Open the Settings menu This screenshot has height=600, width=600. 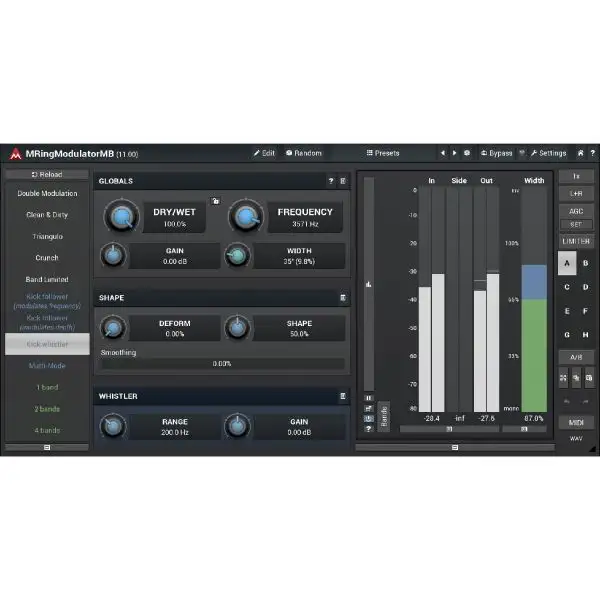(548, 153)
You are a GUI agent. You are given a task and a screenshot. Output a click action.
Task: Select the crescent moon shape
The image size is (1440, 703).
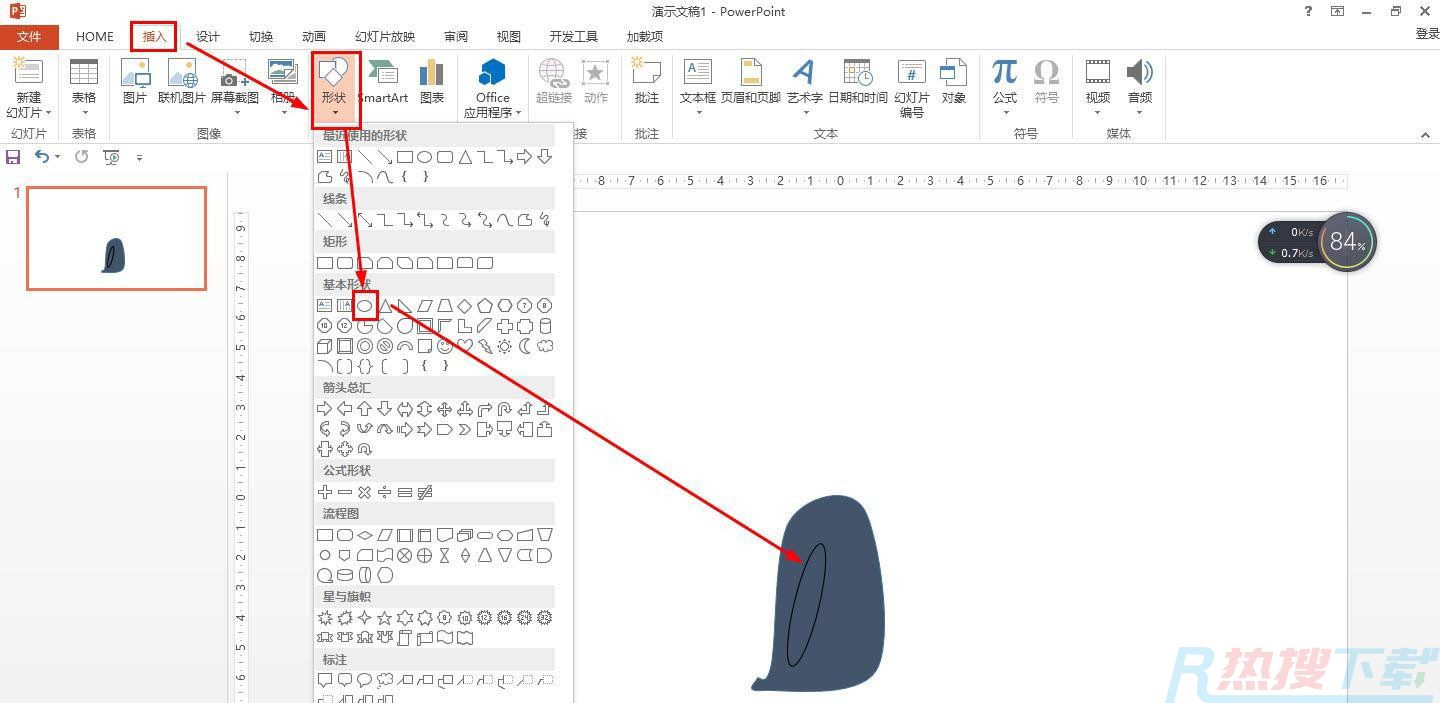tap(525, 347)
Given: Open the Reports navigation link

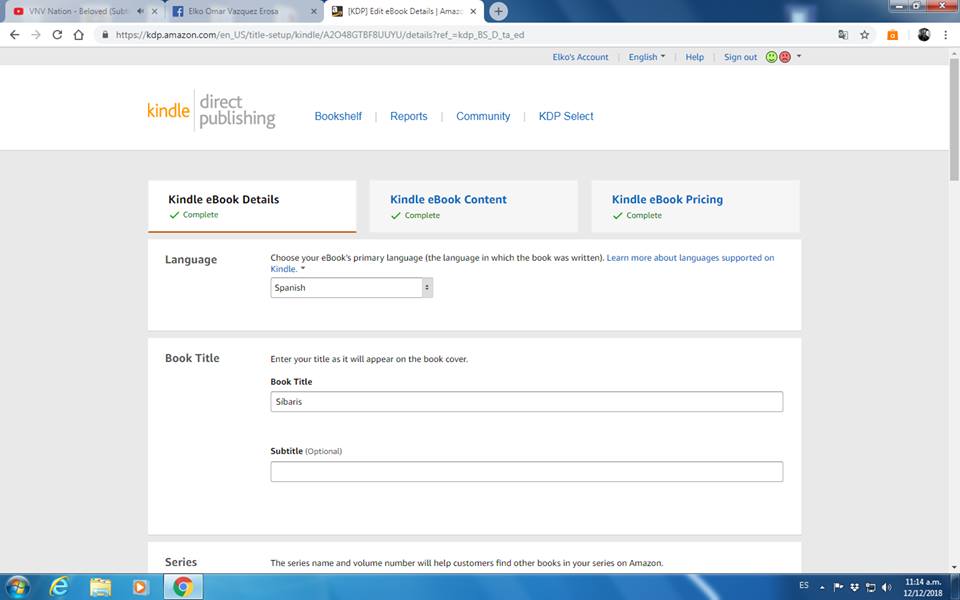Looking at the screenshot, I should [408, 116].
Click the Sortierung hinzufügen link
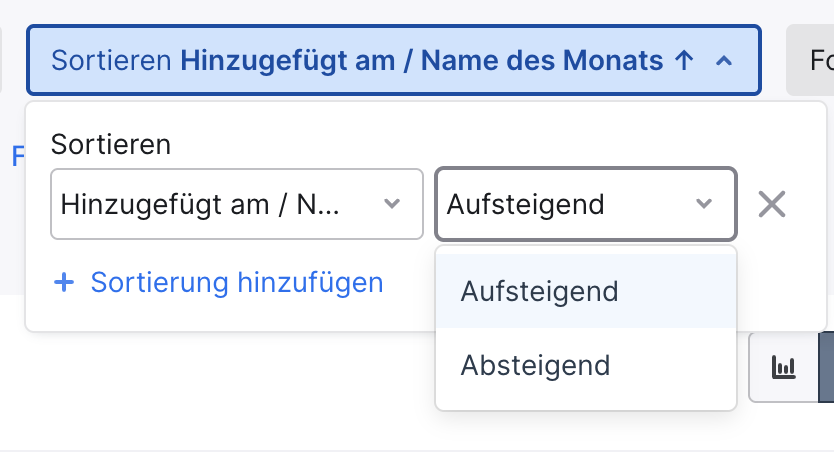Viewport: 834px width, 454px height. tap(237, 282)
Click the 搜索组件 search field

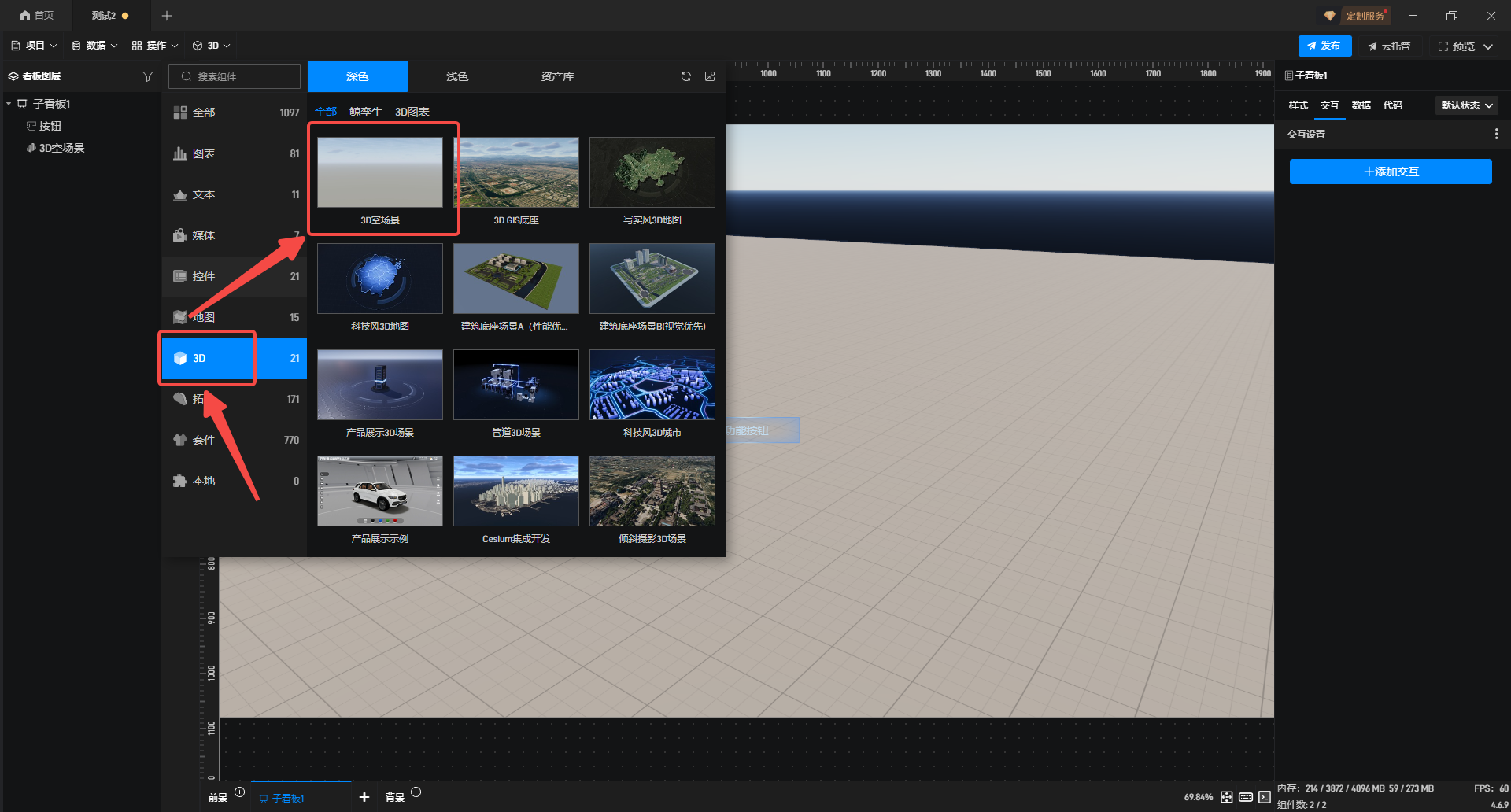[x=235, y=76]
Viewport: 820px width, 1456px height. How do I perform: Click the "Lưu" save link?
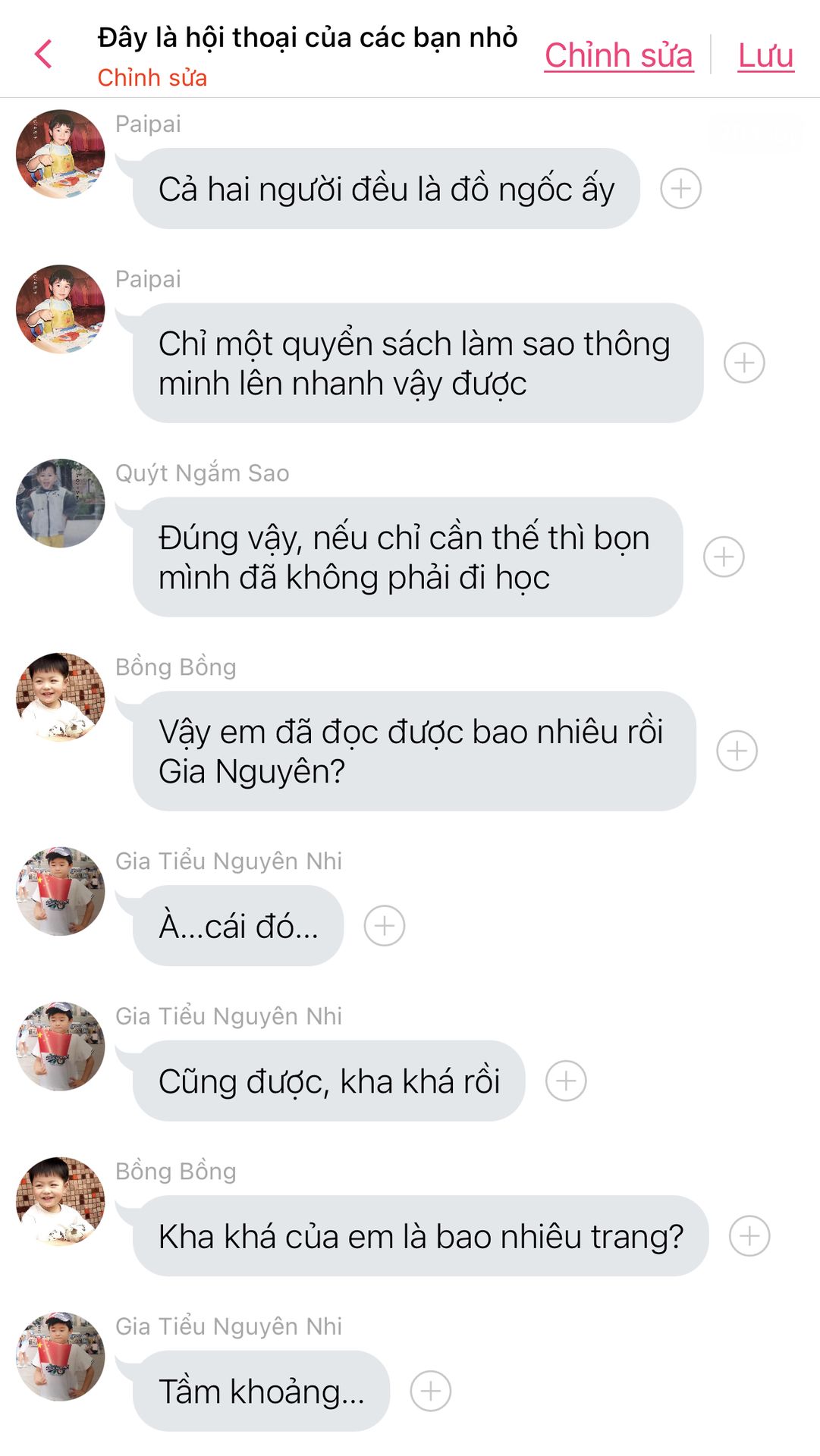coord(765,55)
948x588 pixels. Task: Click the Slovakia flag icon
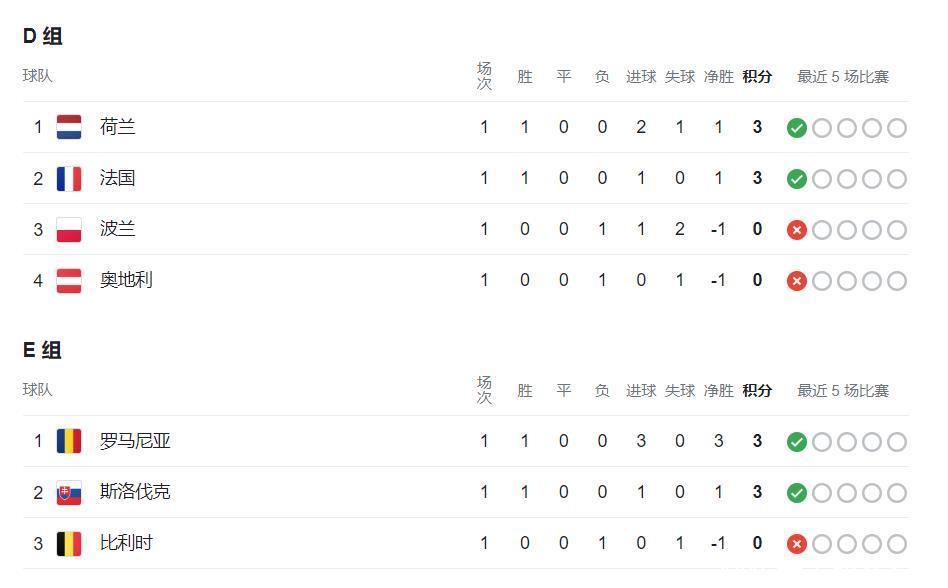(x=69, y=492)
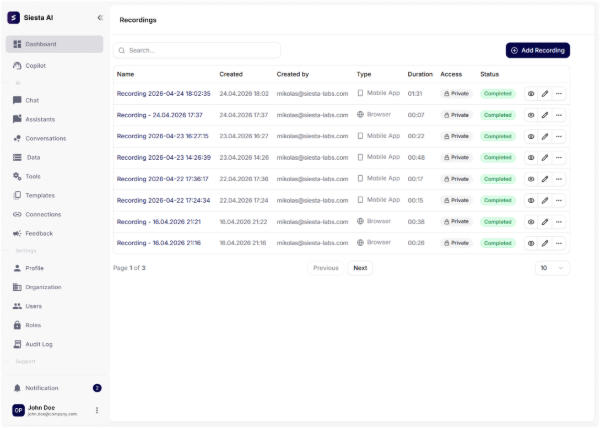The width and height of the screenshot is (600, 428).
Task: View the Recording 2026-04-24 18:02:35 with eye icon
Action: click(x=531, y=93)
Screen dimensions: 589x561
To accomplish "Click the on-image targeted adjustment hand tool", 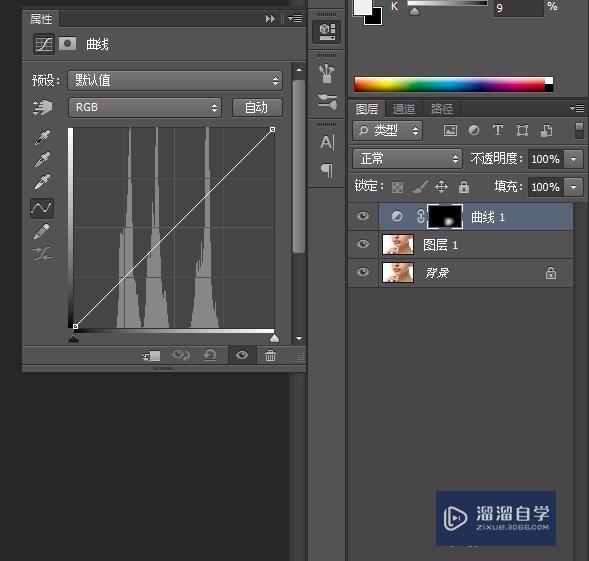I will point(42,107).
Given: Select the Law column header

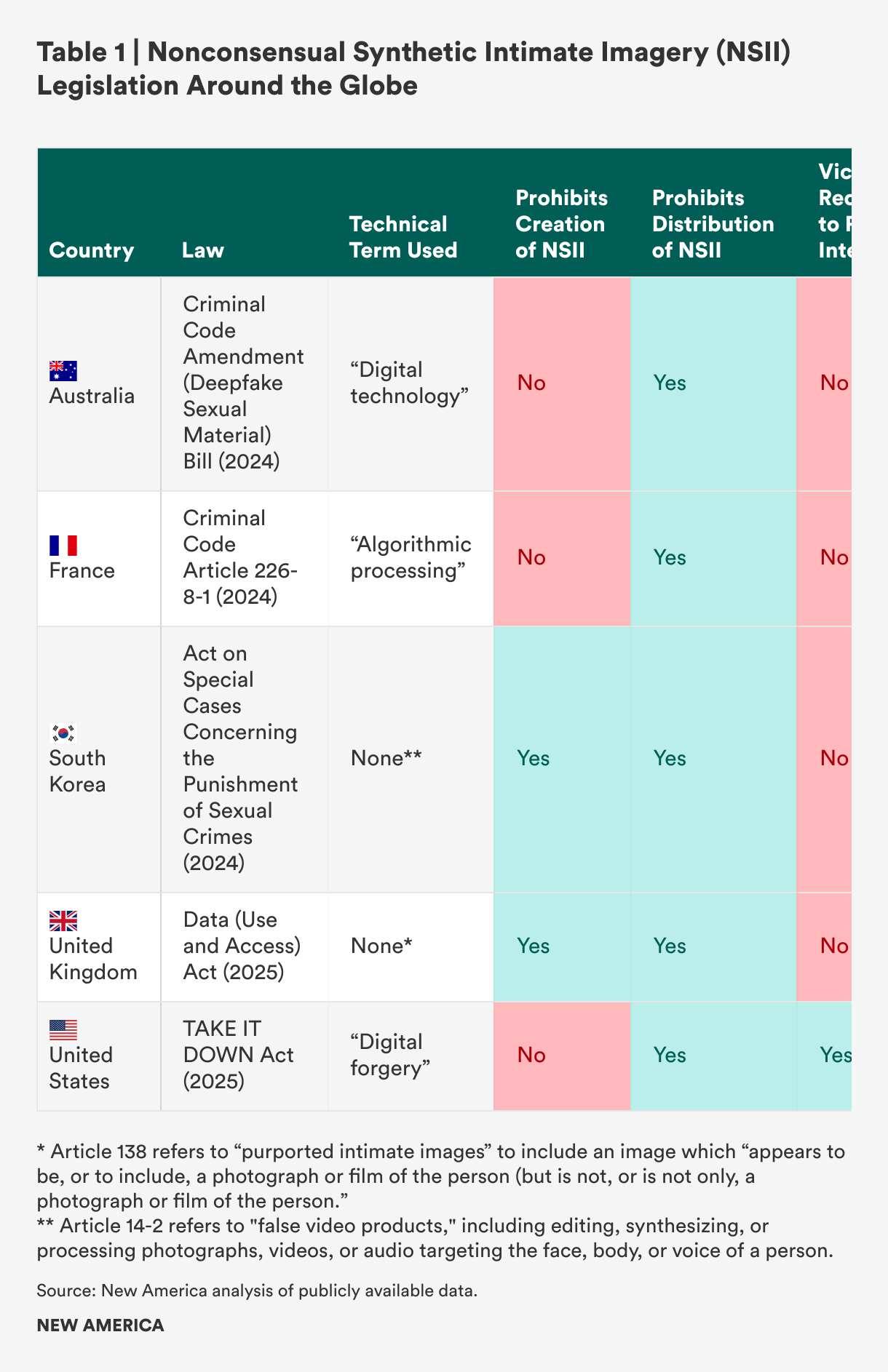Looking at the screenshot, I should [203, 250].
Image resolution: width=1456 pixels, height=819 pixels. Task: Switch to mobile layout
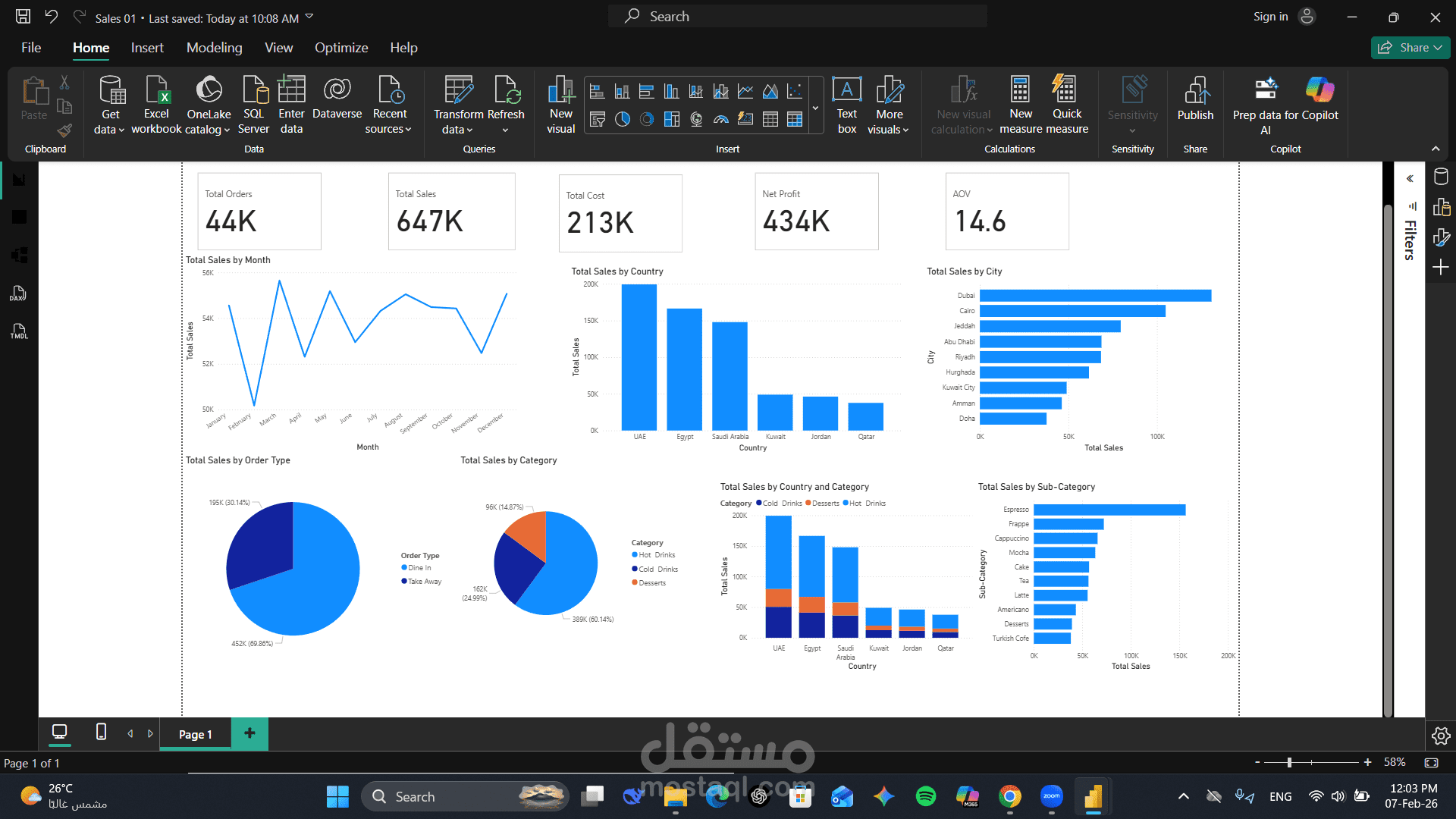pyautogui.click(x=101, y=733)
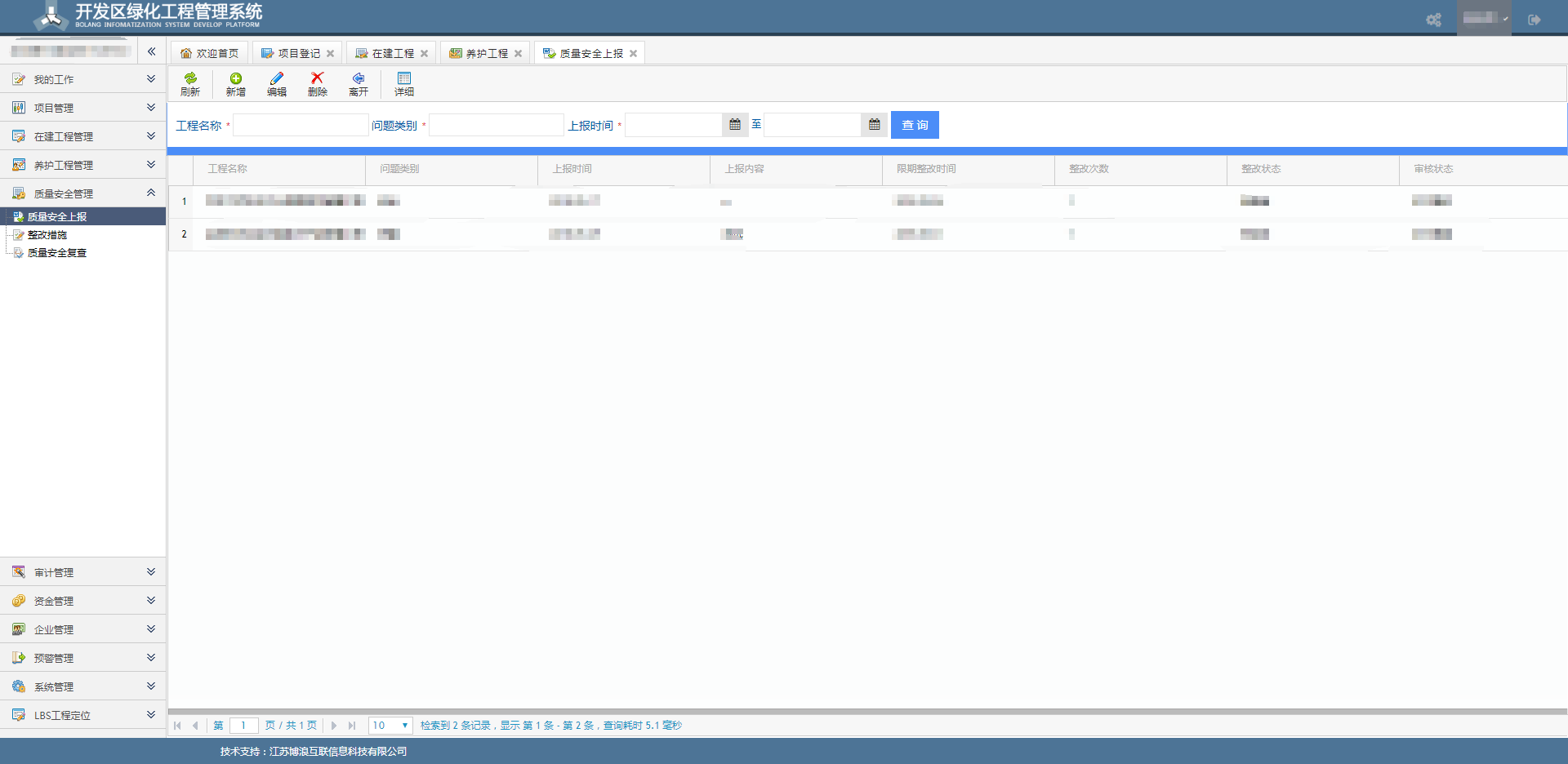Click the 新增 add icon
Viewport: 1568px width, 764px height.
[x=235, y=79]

####################

## The exercise
In the entries, replace "crescent moon" with "half moon" in everything from the line containing "You are a GUI" down to the line containing "[x=235, y=76]", and give those lines again with nothing else changed. Leave the pictures out of your answer.

## Result of the task
You are a GUI agent. You are given a task and a screenshot. Output a click action.
Task: Select the half moon shape
The image size is (1440, 703).
tap(525, 347)
Given: Open the Reports navigation link

Looking at the screenshot, I should [408, 116].
Click the Sortierung hinzufügen link
Viewport: 834px width, 454px height. tap(237, 282)
Click the 搜索组件 search field

[x=235, y=76]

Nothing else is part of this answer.